“Hay algo peor que la angustia de la página en blanco. Algo peor que no tener ninguna historia que contar: es haber oído demasiadas, y no poder olvidarlas.”
FABIAN POLOSECKI (1964-1996)

jueves, 18 de septiembre de 2008

EL PÁJARO QUE BOICOTEÓ SU PROPIO SUEÑO


El día posterior a la noche que soñé que había muerto, mis sábanas estaban en el piso y la almohada echa un bollo junto a la mesa de luz. Las persianas estaban levantadas y las cortinas corridas. Siempre me gustó dormir con la luna alumbrando la punta de mi cama, y al otro día, que el sol bofetee al balcón que frota sus manos para no desaparecer del frío. Nunca, ni en los días más crudos del invierno, bajé la persiana. Desde “Loco” hasta “anormal” me han dicho de todo por el mero hecho de no querer darle rienda suelta a una persiana de rollo.¿Sabrán esos “juzgadores de turno” que el sistema de polea de mi ventana hace como cuatro veranos que no funciona?
Justo ahora que sólo me rodea el cemento, vengo a soñar con la inmensidad de la naturaleza. El sueño fue largo y confuso, pero tenía momentos de una claridad asombrosa. Soñé con un jardín verde giratorio, lleno de canteros sin flores y con fuentes sin agua. Había un árbol muy alto, con hojas verdes sólo en lo alto de su copa, que arrojaba una sombra que cobijaba a un cuerpo delgado que yacía junto a las raíces. Soñaba que estaba soñando en esa tarde calurosa para todos, pero fresca para mí. Esos metros de tierra negra condimentadas de gramilla amarillenta eran como una jarra de limonada taponada de hielos que, parada sobre mis hombros, aliviaban el sofocón.
Era una siesta que pintaba larga. Todo hacía pensar que aquella permanencia horizontal era algo así como el sueño más largo que una persona puede tener mientras respire, tome café y vaya a la cancha los domingos. Es decir, una tarde crepuscular con pretensiones de inmortalidad para un tipo demasiado normal, demasiado mortal.
Si hubo algún pájaro que se posó en mi hombro mientras soñaba que dormía, no me acuerdo. Es que estaba durmiendo, ¿ Cómo pretendo acordarme?
Sucede que soñaba que un pájaro me silbaba al oído. Nunca lo vi, sólo lo imaginé. Tenía la cara de un ruiseñor, a lo mejor era un mísero gorrión, pero cantaba tan entonado que mi inconsciente compró la idea del ruiseñor con voz grave.

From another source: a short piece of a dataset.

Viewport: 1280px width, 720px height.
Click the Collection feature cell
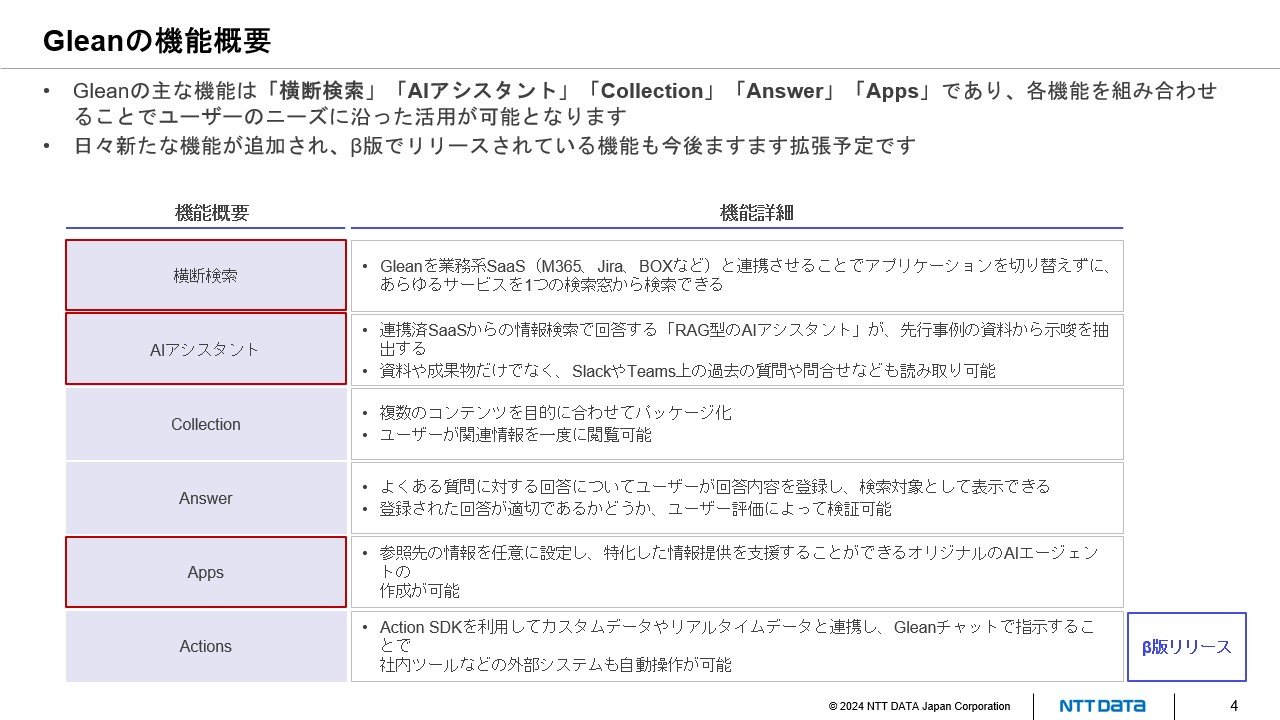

Fue puro marketing. Sus alas tenían forma de piano y las patas eran las verdaderas piernas de algún tipo de cara extraña, con anteojos negros y manos con anillos dorados, que tocaba con envidiable concentración. Cantó poco. O se olvidó la letra o se tenía que ir a otro recital. La cuestión es que a los pocos minutos se fue en raudo vuelo y dejó el eco de su voz mientras tomaba altura. Se alejó tan rápido que ni siquiera se despidió del público. Sospecho que no le interesó. Ahí mismo sonó el maldito despertador. 8.25. ¿Habrá tenido aquel hombre desgarbado que intentaba dormir su siesta eterna a alguien que le palmee el hombro por si se quedaba dormido? No imagino despertadores en aquel árbol de la sombra onírica. A menos que el mismo pájaro que decidió volarse de mi hombro se de una vuelta por el pasto frío donde la limonada ya se evaporó y ahogó a más de una hormiga. El zigzagueo permanente de las alas que juegan a las escondidas con el viento hará oír una música que invitará a poner rec al primero que despierte. El cantante con cara de ruiseñor o el gorrión con voz de barítono lograrán lo que él nunca se imaginó. Que podría despertar de aquel sueño eterno.
El balcón ya terminó de bostezar y tiene los pies iluminados. La persiana que nunca se bajó deja ver el picotear incesante de un ave rara, que no es ni una paloma, ni un canario, ni un gorrión. Lo más seguro es que se trate del mismísimo cantor que por las noches se pone el frac y se sienta al piano, y de día picotea migas y deambula de balcón en balcón.